>> start ARTICLE
Question

If a function $f\left(x\right)$ satisfies $f(2-x)=f(2+x)$ and $f(4-x)=f(4+x)$ for all $x\in R$ and it is given that $\underset{0}{\overset{2}{\int }}f\left(x\right)dx=5,$ then the value of $\underset{0}{\overset{50}{\int }}f\left(x\right)dx$ is equal to

• A. $125$
• B. $\underset{-4}{\overset{46}{\int }}f\left(x\right)dx$
• C. $\underset{1}{\overset{51}{\int }}f\left(x\right)dx$
• D. $\underset{2}{\overset{52}{\int }}f\left(x\right)dx$

Answer 1

Answer: (A), (B)
>> end ARTICLE
• **REQUEST 1**: List every answer choice offered in the integral question, with its letter.
• **REQUEST 2**: Rewrite the paragraph of the integral question that begins "If a function" as a short list of its given conditions and what it asks for.
• **REQUEST 3**:
For each statement, say whether it agrees with the integral question, answering yes or no and quoting the words that decide it.
(a) The listed answer is option C alone.
(b) The two conditions on f are stated to hold for all real x.
(c) Option A gives the value 125.
>> start COLLECTED DATA
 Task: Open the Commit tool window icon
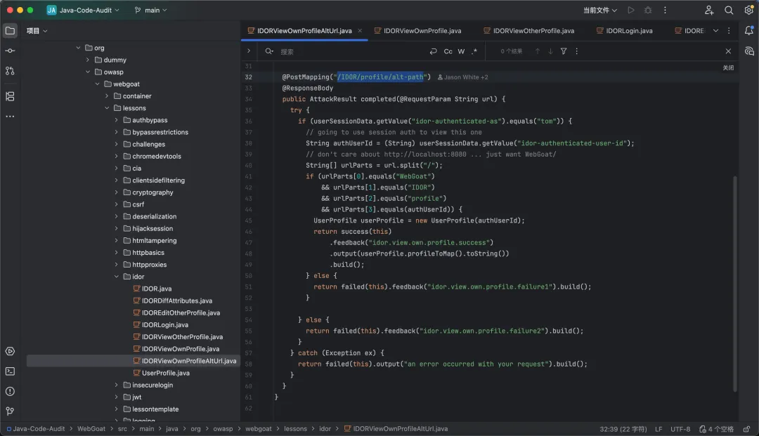pyautogui.click(x=10, y=51)
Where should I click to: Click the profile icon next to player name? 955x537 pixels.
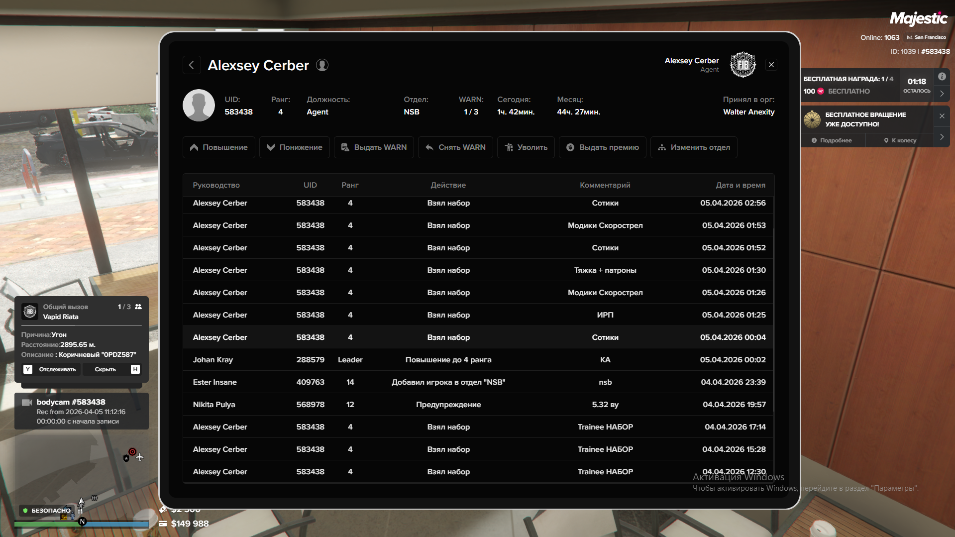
>> end COLLECTED DATA
• **WRITTEN ANSWER 1**:
A. 125
B. The integral of f(x) from −4 to 46
C. The integral of f(x) from 1 to 51
D. The integral of f(x) from 2 to 52

• **WRITTEN ANSWER 2**:
- f(2 − x) = f(2 + x) for all real x.
- f(4 − x) = f(4 + x) for all real x.
- The integral of f(x) from 0 to 2 equals 5.
- Asked: the value of the integral of f(x) from 0 to 50.

• **WRITTEN ANSWER 3**:
(a) No: "Answer: (A), (B)"
(b) Yes: "for all $x\in R$"
(c) Yes: "A. $125$"